Telehealth also gives patients more time to see a doctor online, helping mental health patients who cannot take time off work to drive to an appointment. More transparency is also a benefit of telehealth, as doctors provide patient records online rather than verbally. Overall, digital technology is changing healthcare for the better, as innovations in this field allow patients to keep track of what they’ve discussed with the doctor, have easier access to their records, experience a more individualized approach, and benefit from lower delivery costs on medication.
Through digital phenotyping — the collection of a person’s data outside of clinical settings to determine their mental health and behavior — technology can assist mental health patients in mapping their behaviors and provide insights into users’ mental health.
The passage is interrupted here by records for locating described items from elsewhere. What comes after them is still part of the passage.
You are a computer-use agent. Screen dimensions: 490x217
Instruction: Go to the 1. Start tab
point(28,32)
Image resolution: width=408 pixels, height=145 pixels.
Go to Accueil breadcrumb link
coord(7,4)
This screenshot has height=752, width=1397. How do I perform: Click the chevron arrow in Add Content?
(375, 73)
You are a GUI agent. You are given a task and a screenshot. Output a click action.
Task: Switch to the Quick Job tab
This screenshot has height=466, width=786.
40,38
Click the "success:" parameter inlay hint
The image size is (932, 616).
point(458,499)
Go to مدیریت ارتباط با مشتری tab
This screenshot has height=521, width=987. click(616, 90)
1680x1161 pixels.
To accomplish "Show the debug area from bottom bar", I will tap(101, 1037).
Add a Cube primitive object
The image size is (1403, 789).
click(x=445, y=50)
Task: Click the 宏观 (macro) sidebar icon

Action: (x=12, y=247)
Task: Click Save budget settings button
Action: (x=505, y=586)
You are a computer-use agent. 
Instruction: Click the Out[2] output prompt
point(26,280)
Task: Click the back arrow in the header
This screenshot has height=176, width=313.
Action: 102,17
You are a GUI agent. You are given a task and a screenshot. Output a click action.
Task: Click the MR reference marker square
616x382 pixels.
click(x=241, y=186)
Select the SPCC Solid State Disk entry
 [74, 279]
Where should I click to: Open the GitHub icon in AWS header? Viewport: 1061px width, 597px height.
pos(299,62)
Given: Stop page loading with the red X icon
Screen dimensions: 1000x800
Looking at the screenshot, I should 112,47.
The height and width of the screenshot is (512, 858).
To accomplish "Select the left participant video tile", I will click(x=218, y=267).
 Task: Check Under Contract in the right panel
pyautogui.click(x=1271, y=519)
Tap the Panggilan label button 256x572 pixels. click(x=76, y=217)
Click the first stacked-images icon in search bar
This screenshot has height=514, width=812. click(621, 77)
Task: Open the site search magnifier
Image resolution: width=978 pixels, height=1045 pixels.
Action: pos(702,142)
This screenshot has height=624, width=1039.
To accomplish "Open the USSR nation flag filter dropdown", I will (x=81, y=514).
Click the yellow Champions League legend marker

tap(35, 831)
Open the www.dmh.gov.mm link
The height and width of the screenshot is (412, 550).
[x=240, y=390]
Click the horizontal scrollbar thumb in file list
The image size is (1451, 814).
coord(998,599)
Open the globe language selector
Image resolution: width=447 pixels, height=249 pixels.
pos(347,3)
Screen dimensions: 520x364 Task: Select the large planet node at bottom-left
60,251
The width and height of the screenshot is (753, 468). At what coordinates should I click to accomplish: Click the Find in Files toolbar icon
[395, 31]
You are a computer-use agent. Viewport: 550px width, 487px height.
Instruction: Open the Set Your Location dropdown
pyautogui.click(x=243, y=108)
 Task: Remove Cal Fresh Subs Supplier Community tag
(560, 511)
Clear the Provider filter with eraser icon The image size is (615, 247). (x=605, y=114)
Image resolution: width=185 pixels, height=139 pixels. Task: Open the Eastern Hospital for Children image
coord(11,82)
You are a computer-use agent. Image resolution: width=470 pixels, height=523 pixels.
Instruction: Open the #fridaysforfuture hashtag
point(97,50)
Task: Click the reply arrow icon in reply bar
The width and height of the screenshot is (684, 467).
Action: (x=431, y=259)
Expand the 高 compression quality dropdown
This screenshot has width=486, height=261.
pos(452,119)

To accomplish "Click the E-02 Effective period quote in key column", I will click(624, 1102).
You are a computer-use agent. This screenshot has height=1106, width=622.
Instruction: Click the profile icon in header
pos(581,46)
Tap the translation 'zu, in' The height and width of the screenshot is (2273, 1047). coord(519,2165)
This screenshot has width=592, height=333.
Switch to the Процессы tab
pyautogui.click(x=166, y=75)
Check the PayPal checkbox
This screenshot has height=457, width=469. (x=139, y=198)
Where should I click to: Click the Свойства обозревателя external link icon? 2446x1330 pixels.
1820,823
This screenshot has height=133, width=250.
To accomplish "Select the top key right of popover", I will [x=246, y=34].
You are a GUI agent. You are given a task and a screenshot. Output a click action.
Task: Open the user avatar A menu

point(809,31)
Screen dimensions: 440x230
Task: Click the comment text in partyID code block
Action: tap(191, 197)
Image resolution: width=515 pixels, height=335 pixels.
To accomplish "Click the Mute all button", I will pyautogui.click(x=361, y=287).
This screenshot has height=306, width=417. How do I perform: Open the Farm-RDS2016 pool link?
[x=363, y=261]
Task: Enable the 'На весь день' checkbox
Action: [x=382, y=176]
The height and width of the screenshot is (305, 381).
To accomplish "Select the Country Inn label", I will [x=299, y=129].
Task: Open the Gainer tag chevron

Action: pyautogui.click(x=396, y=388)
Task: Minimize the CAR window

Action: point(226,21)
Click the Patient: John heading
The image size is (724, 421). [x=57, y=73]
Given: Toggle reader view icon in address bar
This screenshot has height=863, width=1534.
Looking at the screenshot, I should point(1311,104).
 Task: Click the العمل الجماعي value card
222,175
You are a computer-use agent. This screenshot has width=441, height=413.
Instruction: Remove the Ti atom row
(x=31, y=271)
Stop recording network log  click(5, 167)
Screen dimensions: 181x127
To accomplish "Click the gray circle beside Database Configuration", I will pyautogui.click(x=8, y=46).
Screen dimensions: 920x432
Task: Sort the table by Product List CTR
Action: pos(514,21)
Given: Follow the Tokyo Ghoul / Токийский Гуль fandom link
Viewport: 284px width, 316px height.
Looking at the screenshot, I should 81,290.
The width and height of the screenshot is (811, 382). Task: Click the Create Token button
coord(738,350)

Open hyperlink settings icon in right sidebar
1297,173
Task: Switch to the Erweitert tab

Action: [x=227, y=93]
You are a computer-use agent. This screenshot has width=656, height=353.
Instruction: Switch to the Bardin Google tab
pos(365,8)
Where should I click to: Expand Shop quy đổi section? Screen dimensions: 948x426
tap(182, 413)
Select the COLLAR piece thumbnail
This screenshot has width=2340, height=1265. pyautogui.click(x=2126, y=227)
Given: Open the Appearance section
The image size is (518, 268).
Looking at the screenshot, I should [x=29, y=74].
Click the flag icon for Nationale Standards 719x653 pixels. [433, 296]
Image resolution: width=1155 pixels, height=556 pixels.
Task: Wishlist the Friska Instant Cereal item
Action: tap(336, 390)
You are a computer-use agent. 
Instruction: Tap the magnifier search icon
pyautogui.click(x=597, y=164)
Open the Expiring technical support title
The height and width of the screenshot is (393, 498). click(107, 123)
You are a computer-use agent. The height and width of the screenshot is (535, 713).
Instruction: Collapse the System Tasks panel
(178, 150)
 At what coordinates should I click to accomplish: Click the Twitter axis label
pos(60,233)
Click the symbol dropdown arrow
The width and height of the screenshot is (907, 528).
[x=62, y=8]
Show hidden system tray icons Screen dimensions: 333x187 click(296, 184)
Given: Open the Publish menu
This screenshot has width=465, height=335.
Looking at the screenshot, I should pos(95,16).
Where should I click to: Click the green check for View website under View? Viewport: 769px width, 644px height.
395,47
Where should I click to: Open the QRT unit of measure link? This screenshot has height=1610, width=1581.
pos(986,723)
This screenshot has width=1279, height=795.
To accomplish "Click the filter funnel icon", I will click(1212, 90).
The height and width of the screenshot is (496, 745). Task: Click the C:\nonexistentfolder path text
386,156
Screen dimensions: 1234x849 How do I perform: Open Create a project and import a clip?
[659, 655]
With the emergence of artificial intelligence (AI) and natural language processing (NLP), predictive analytics may soon identify the likelihood of a person developing a mental health condition or psychosis, such as depression or suicide risk.
The most accessible form of predictive analysis technology is wearable sensor technology. These tools enable continuous access to daily lifestyle data so mental health professionals can measure and track that activity and behaviors. This information is then used by healthcare providers to tailor treatments, therapies, and medications to the patient’s individual needs, improving the treatment outcomes.
You can encourage an innovation culture in your healthcare facility by inspiring colleagues to embrace technology and its current and future impact on mental health patients. Encourage open communication and questions and listen to all employees’ ideas. Integrating a more forward-thinking approach to IT’s role in mental health will advance your facility’s standing and, more importantly, improve the lives of thousands of patients.
Embracing a More Holistic Approach to Mental Health
The intersection of IT health and mental health is where compassion meets innovation. Medical IT professionals can break stigmas and bridge gaps by designing holistic, technological solutions prioritizing awareness and integrating with transformative technologies. Personal care delivered through digital platforms allows IT professionals to contribute to a more inclusive approach to mental health.
By leveraging their experience, IT employees can shape a future where mental health is a natural part of patient care and build a healthier, more connected society.